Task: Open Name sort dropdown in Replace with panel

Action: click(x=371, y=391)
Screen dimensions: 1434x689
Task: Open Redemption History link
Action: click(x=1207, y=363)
____________________
- [Description of the task] From the first entry above to the last, repeat everything exactly.

- [Expected output]
Task: Open Name sort dropdown in Replace with panel

Action: click(x=371, y=391)
Screen dimensions: 1434x689
Task: Open Redemption History link
Action: click(x=1207, y=363)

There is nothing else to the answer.